→ Exercise requirements: Your answer must be the records, copied with no change.
Supplied material below:
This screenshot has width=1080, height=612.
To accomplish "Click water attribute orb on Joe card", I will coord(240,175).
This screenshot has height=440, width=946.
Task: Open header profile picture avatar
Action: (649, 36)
End of Supplied material.
→ Problem solution:
This screenshot has width=1080, height=612.
To accomplish "Click water attribute orb on Joe card", I will coord(240,175).
This screenshot has height=440, width=946.
Task: Open header profile picture avatar
Action: (649, 36)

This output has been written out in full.